The observations from this study reveal that leucocytosis is associated with hypoviscosity. The results show that mean WBV in leucocytosis subgroup is in the range of hypoviscosity [Table 1], while mean and median WBCC levels are highest in the hypoviscosity subgroup [Table 2]. In the second analysis where WBV was compared between lowest and highest of four categories of ranked WBCC, it is also observed that the 1 st quartile (leucopaenia) subgroup with a statistically significantly higher mean age presented with a significantly higher level of WBV compared to the 4 th quartile subgroup. This observation is contrary to expectations. The result from this study demonstrates no statistically significant association between leucocytosis and blood viscosity.

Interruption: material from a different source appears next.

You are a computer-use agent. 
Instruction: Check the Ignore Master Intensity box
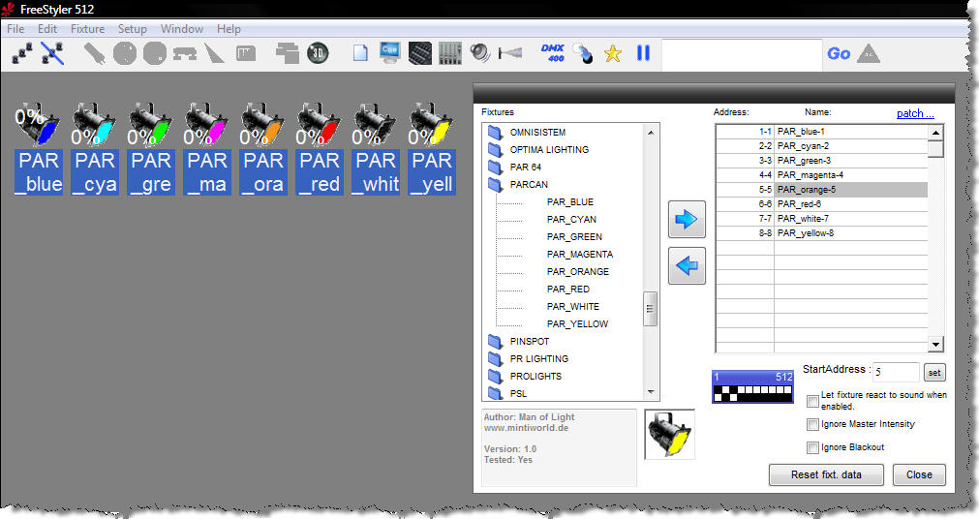coord(813,424)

Further, correlation analysis shows non-significant relationship (r = 0.20) between WBCC and WBV. This result reaffirms that leucocytosis is not associated with hyperviscosity. This finding has important implication on leukapheresis therapy. First, it may be good practice to review the blood viscosity of a patient who is being considered for leukapheresis to rule out hypoviscosity, which is a contraindication against haemorrhage depending on why the leukapheresis is going to be carried out.

It is known that haemorrhage and thromboembolism are potential complications of hyperleucocytosis [10],[11],[12] , whereby both complications predispose to hypoviscosity. This complication can be viewed to be synonymous with bleeding complications associated with haemorrhage and thromboembolism in sickle cell disease [15],[16] . A previous report has shown that low WBV level is more prevalent in positive D-dimer subpopulation compared to a subpopulation with negative D-dimer results. That report highlighted that hyperviscosity syndrome or stasis is not always associated with deep vein thrombosis [17] . A further contribution from this report is the observation of low WBV being associated with leucocytosis.

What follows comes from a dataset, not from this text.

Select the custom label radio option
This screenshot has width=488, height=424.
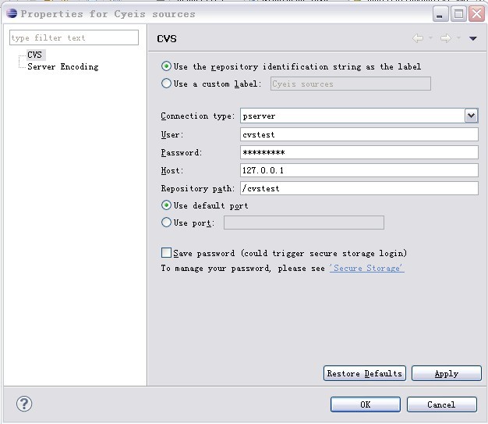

It is also known that therapeutic effect leukapheresis is short term and success against mortality is low. Indeed, it has been reported that four out of fourteen subjects died within 2 weeks of presentation notwithstanding a prompt therapeutic leukapheresis that was deemed effective [7] . It is likely that bleeding complication could have confounded in the subjects. Thus, we suggest determination of WBV when considering therapeutic leukapheresis in hyperleucocytosis and hyperviscosity syndrome. That is, instead of just using WBCC as indication of leucostasis. Over and above the desire for laboratory parameters that have both high sensitivity and high specificity, the findings suggest putting into perspective the specificity of WBV for the clinical management of stasis.

Importantly, anaemia and leucocytosis do coexist in leukaemia patients [12] . Anaemia predispose to haemorrhage as well as hypoviscosity. The significant contribution by this report is that leucocytosis is associated with hypoviscosity. It would not be unlikely that this association may complicate therapeutic leukapheresis.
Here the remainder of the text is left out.